Fig. 2. — H&E stained sections from patients with CAC. Bright-field photomicrographs from a colon section displaying quiescent epithelium at (A) 100× magnification and (B) 200× magnification showing elongated and branched crypts typical of reparative processes after inflammation; HGD at (C) 100× and (D) 200× magnification; and CA at (E) 40× and (F) 100× magnification. In HGD, note the increased size and disorder of the nuclei (D, indicated by arrows) as well as a general disorder compared with quiescent epithelium. In CA, note as well the invasive pseudocrypts that extend beyond the mucosal membrane (E, indicated by arrows).

Results

mRNA Expression of Truncated TACR1 Is Increased Between High-Grade Dysplasia and Carcinoma Groups.
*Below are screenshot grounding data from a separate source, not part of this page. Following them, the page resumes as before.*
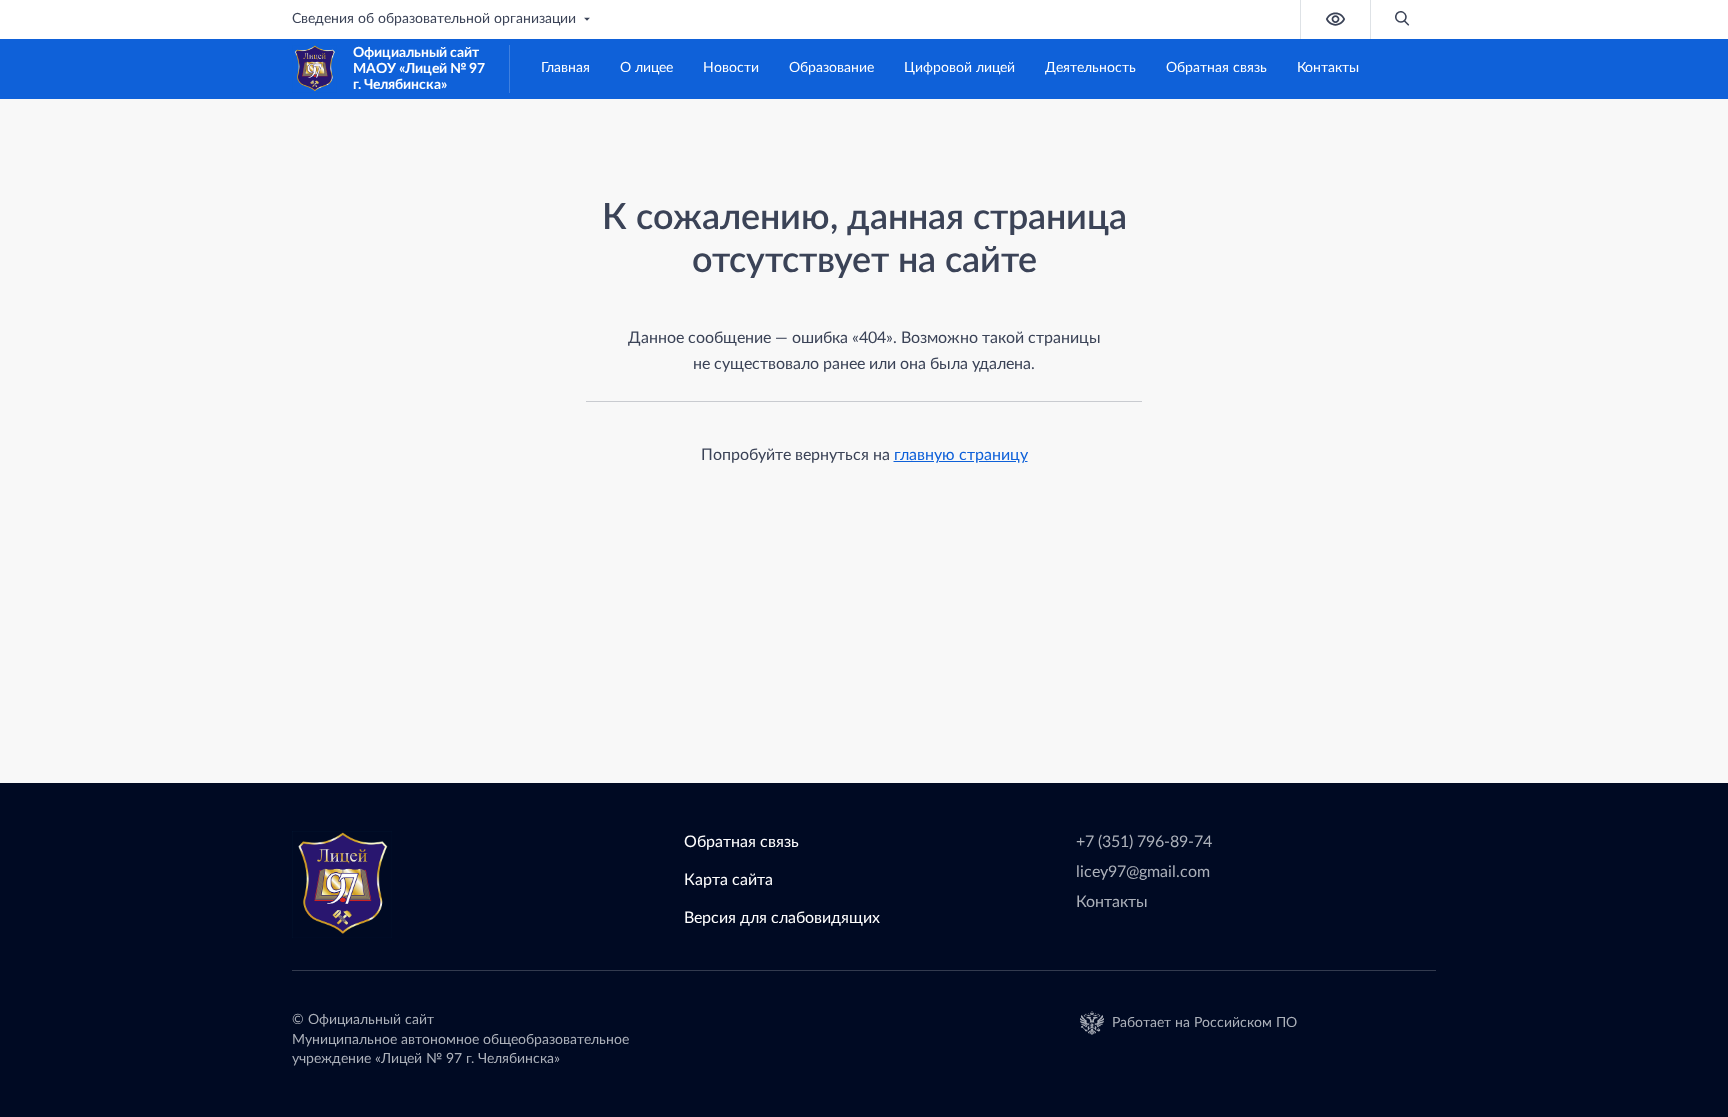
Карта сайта (728, 880)
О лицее (646, 68)
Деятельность (1090, 68)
The mRNA expression of tr-TACR1 transcript is increased 14-fold (P = 0.02) when comparing the high-grade dysplasia (HGD) and CA groups (Fig. 3A). No significant differences were observed when comparing the two neoplastic groups to epithelium that was not dysplastic or cancerous but did contain evidence of prior inflammation (quiescent colitis, QC). In comparison, the fl-TACR1 transcript showed no significant differences among the groups (Fig. 3B; QC vs. CA, P = 0.30; QC vs. HGD, P = 0.23; HGD vs. CA, P = 0.49). The gene for the TACR1 ligand SP (TAC1) was also measured on the array, but no amplification was observed. Other negative results are included in Table S1.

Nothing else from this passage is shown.